Genetics matters, but it does not cancel the environment. A person may be predisposed to higher insulin, easier visceral fat gain, or poorer tolerance of excess carbohydrates, yet sleep, resistance training, protein intake, sugar reduction, weight loss, and medication review can still change the trajectory. It is more useful to view insulin resistance as a dynamic condition than as a permanent label.
How to suspect it from tests
No single marker tells the whole story. Fasting glucose can be normal, HbA1c can lag behind real glucose swings, and insulin values depend on laboratory methods and test conditions. A more useful approach is to read several signs together: waist circumference, blood pressure, triglycerides, HDL, ALT and AST, uric acid, fasting glucose and insulin, HOMA-IR, and sometimes an oral glucose tolerance test that also measures insulin. In people with established diabetes, medication use, hypoglycemia risk, and post-meal glucose patterns also matter.

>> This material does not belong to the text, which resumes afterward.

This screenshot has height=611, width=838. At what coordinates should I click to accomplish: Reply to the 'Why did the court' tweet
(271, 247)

Continuous glucose monitoring can show which meals produce sharp glucose rises, but it does not measure insulin. A normal glucose curve after a meal does not always mean excellent insulin sensitivity; the pancreas may simply be secreting a large amount of insulin to keep glucose controlled. When early insulin resistance is suspected, fasting insulin, an insulin response test, lipids, liver markers, and waist size may be more informative than celebrating one normal fasting glucose value.
Low-carbohydrate nutrition
Keto and LCHF can help because they reduce glycemic load, lower the need for large insulin surges, improve appetite control, and often support loss of visceral fat. For many people this is more practical than trying to count calories while eating frequent carbohydrate peaks. But low-carbohydrate eating should not turn into uncontrolled energy intake, too little protein, no vegetables, electrolyte depletion, and no physical activity.

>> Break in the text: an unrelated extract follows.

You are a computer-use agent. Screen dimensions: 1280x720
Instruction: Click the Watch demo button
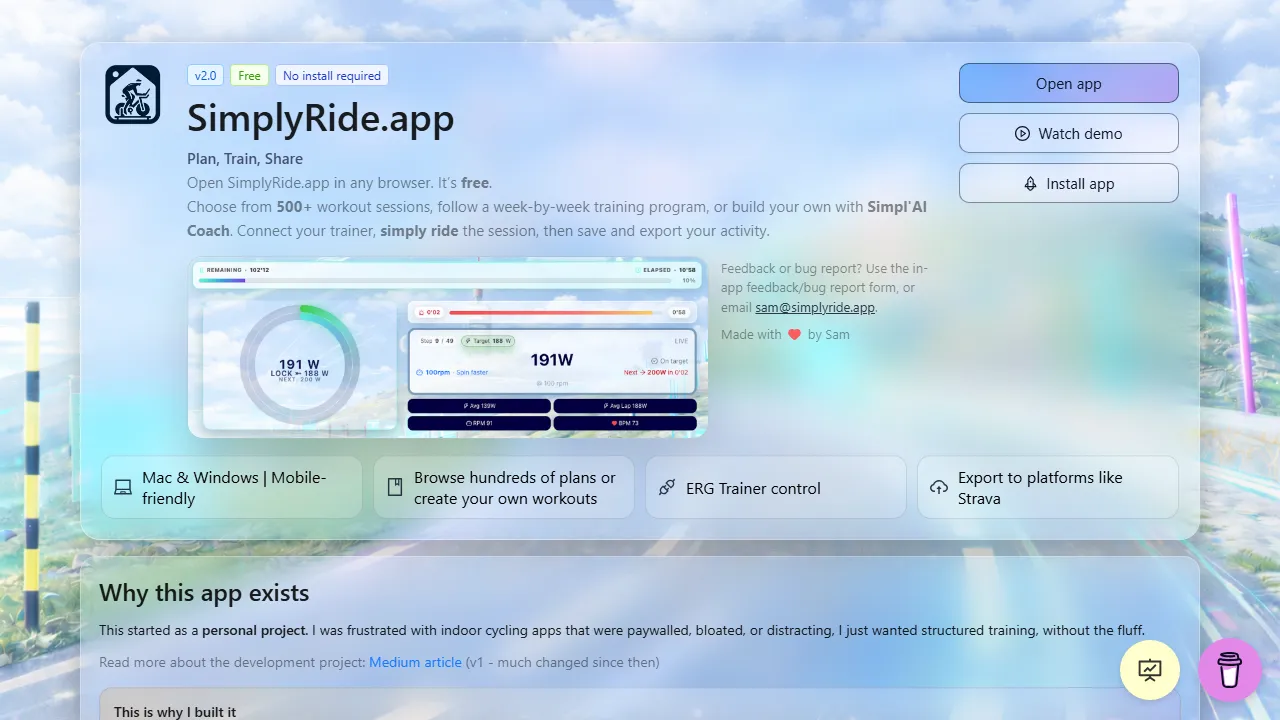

Resistance training and walking after meals improve the ability of muscle to take up glucose through pathways that do not depend entirely on insulin. Adequate protein helps preserve muscle during weight loss. Sleep reduces evening appetite and stress hormone pressure. Magnesium, potassium, sodium, vitamin D, iron, and omega-3 fats are not magic cures for insulin resistance, but they support normal metabolism when real deficiencies or low intake are present.
Medication caution
If someone uses insulin, sulfonylureas, or other glucose-lowering medications, a sharp reduction in carbohydrate intake can quickly reduce medication needs and raise the risk of hypoglycemia. This does not mean low-carbohydrate nutrition is forbidden, but it does mean changes should be made with medical guidance and glucose monitoring. Blood pressure medication and diuretics also require attention because reducing carbohydrates often decreases water and salt retention.
The main mistake is expecting insulin resistance to be solved by one food, supplement, or prohibition. What usually works is a combination: less sugar and refined starch, more complete protein sources, enough fat without overeating, regular muscle work, better sleep, reduced visceral fat, treatment of sleep apnea when present, and appropriate medication adjustment. Then insulin can become a normal signal again, rather than a signal that tissues ignore until the pancreas compensates with excessive output.